▶ Selected text
"""

Heat map of the top 10 downregulated and upregulated DE-miRNAs in Non-ALI group vs ALI group. The color key indicates the expression level of the miRNAs. *DE-miRNAs* differentially expressed miRNAs; *Non-ALI group* patients with acute type A aortic dissection without acute lung injury, *ALI group* patients with acute type A aortic dissection with acute lung injury.

Prediction of transcription factors (TFs) of differentially expressed miRNAs (DE-miRNAs)

Based on the sequencing results above, we concentrated on the following functional study of the top 10 candidates down- and upregulated miRNAs. Their upstream TFs were predicted by FunRich software. We listed the top 10 TFs for these DE-miRNAs, which were shown in Fig. 3a,b. For downregulated DE-miRNAs, the top 10 TFs were SMAD2, MYOCD, MKL1, SMAD4, SMAD3, NR3C1, GTF2I, NFIC, SRC and RREB1. For upregulated DE-miRNAs, the top 10 TFs were CEBPB, IL4, HOXD10, GLI1, SRSF1, ZMYND8, CCNT2, USF1, MKL1 and HMCA1.

The top 10 predictive TFs of DE-miRNAs. (a) The top 10 TFs of downregulated DE-miRNAs; (b) the top 10 TFs of upregulated DE-miRNAs. *TFs* transcription factors; *DE-miRNAs* differentially expressed miRNAs.

"""

▶ Given information
"""

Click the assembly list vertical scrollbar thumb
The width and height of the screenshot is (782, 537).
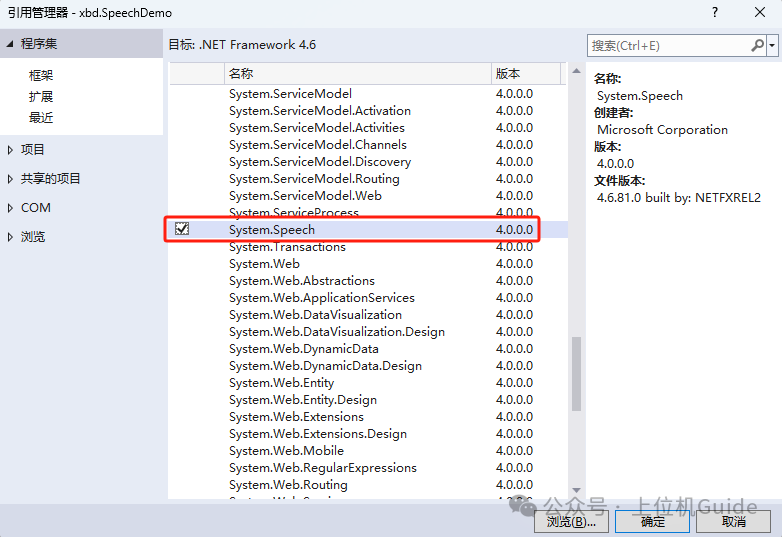pyautogui.click(x=575, y=375)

"""

▶ Study questions
1. Answer these about the miRNA excerpt:
(a) Which software was used to predict the upstream TFs?
(b) According to the heat map caption, what does the color key indicate?
(c) Which TF is listed first for upregulated DE-miRNAs?
2. From the miRNA excerpt, output the passage starting with "The top 10 predictive" and going on through "differentially expressed miRNAs.", copied word for word.
Rely only on the miRNA excerpt, not on the material.

▶ Answers
1.
(a) FunRich software.
(b) The expression level of the miRNAs.
(c) CEBPB.

2.
The top 10 predictive TFs of DE-miRNAs. (a) The top 10 TFs of downregulated DE-miRNAs; (b) the top 10 TFs of upregulated DE-miRNAs. *TFs* transcription factors; *DE-miRNAs* differentially expressed miRNAs.